As the final whistle blew at Inverness on Saturday, I am sure that Richie Foran would have been devastated inside that his team had lost their fight for survival and dropped down into the Championship. They had finished the season strongly but had left it too late to go on the run they needed. But you know what, I am sure that tinged with the bitter disappointment, there might have been a little bit of relief that the nightmare was finally over.

I said at the start of the season that it was a monumental gamble for the Inverness board to give Foran the job of manager, with no previous managerial experience. It was an all-in on black, that landed on red.

For me, to get a manager’s job in the top flight of Scottish football, you need to have earned it. Either be a head coach of the reserve team at a club for a few years, or, even better, go away to the lower leagues as a manager, do well and work your way up.

He was still a player when he got the job. It was a mind-boggling decision. It is the same with Ian Cathro at Hearts. Yes, he has been an assistant coach at a high level, but it is completely different being a number one. He too looks out his depth I’m afraid. Go away and make all your mistakes at the lower levels, away from the glare of the public scrutiny and media spotlight.

Learn how to interact and manage players in good times or in times of crisis. Like Darren Young at Albion Rovers or Chris Aitken at Stranraer. Even a guy like Barry Ferguson went down to Clyde to start with.

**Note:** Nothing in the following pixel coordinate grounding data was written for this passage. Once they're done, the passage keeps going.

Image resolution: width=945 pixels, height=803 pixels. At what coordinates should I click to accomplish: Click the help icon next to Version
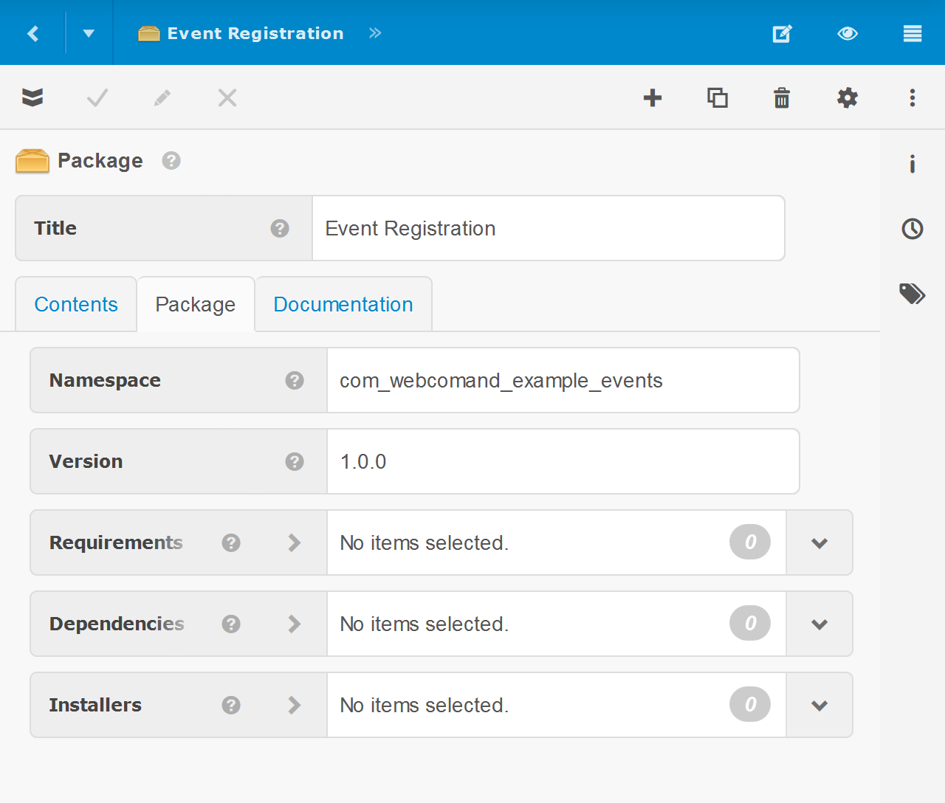pyautogui.click(x=295, y=462)
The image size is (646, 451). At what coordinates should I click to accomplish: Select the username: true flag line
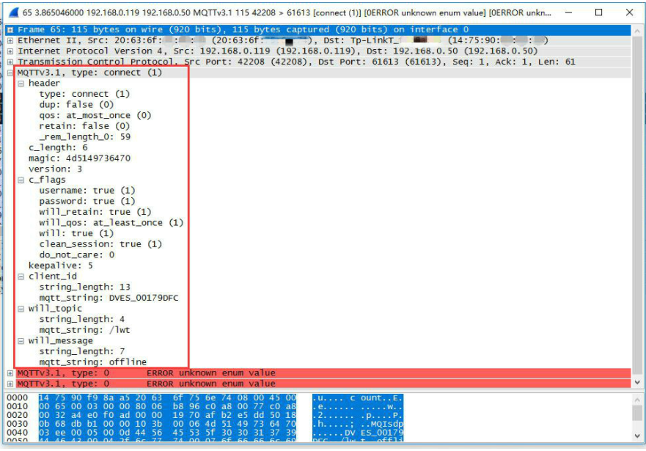(87, 191)
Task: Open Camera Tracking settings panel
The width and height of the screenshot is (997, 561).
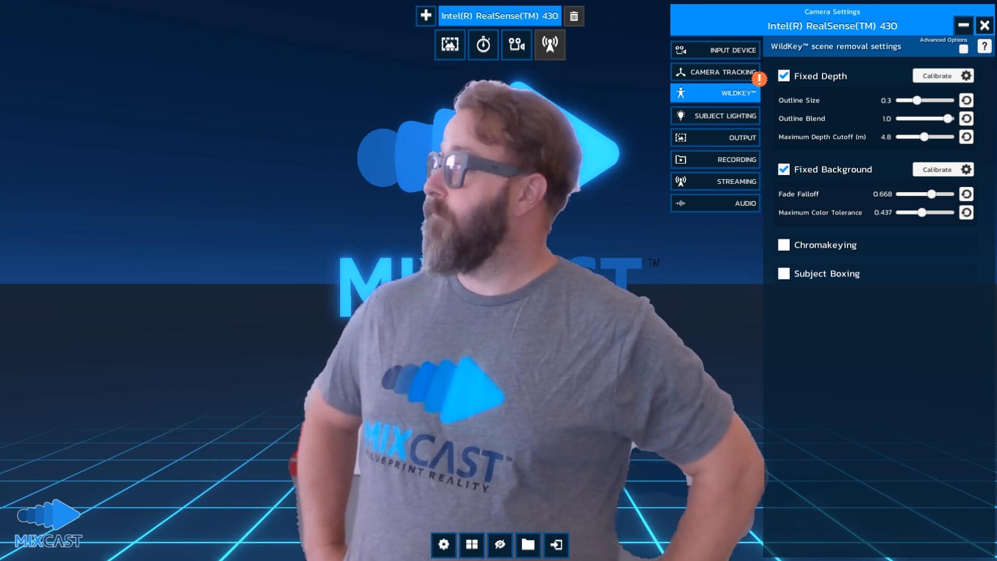Action: (x=715, y=71)
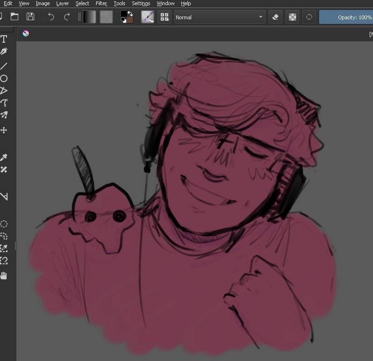Open the Filter menu

(101, 3)
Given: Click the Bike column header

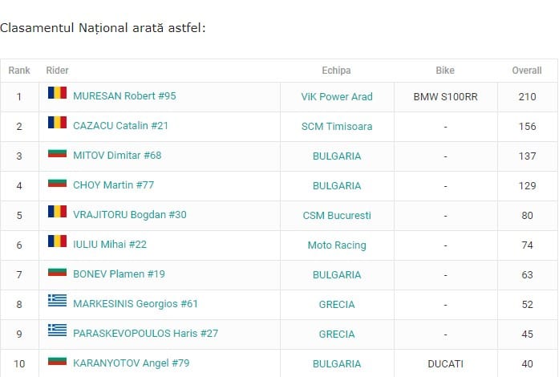Looking at the screenshot, I should pos(445,71).
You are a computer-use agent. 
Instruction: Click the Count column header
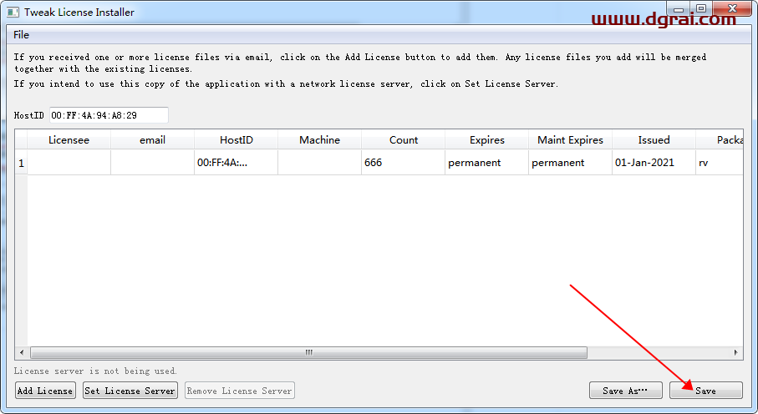pos(403,140)
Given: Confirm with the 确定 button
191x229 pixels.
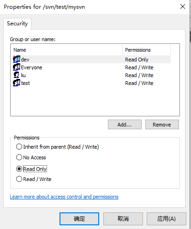Looking at the screenshot, I should 79,219.
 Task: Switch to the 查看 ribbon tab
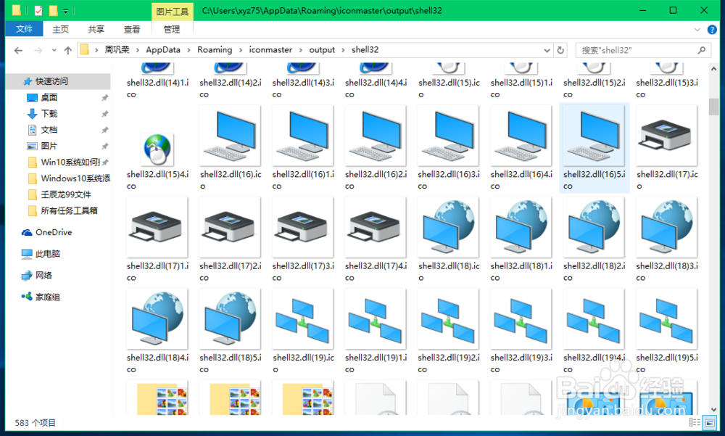131,28
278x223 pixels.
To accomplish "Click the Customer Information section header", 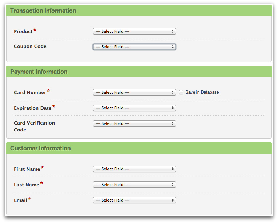I will pyautogui.click(x=40, y=149).
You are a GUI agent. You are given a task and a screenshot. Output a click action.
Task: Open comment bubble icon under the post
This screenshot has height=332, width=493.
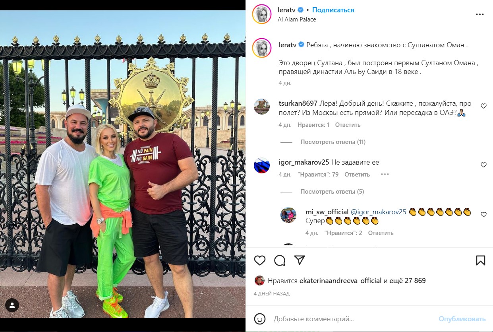point(280,260)
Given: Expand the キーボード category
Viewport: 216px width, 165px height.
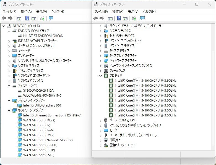Looking at the screenshot, I should (9, 50).
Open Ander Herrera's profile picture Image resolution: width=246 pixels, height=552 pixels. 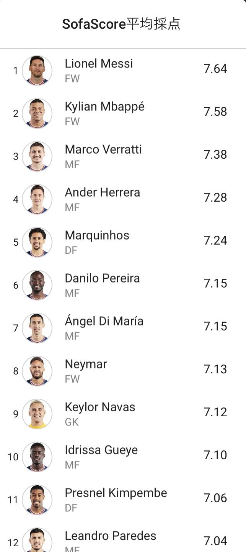(x=37, y=199)
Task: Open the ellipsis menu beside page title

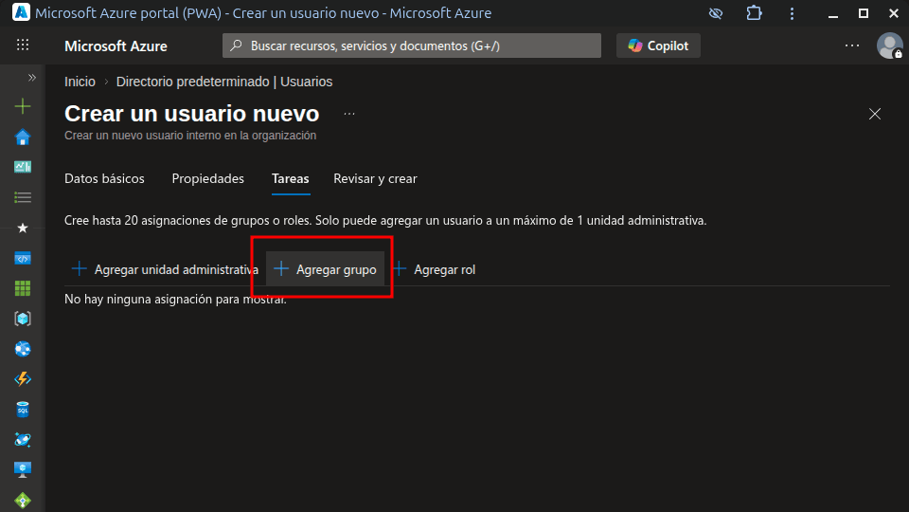Action: click(x=349, y=114)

Now I am not blaming Richie Foran one bit for taking the job. Every single player who has done their coaching badges and is coming to the end of their playing career would jump at a massive opportunity like that. But the board at Inverness have to be held accountable for dropping a young, untried manager into that environment.

I don’t know Richie personally, but I have really felt for him being thrust into the glare, and unravelling publicly like he has. From praising his team to the heavens early in the season, when they were not getting results, to accusing them of being bottlers and chucking it later on. He was nowhere ready for the job and it showed.

After the game on Saturday, he lamented his decision not to get rid of “two or three bad apples” in January. I am afraid that is on him. If he had identified players not pulling their weight or being disruptive in training, he should have binned them immediately, the first chance he had.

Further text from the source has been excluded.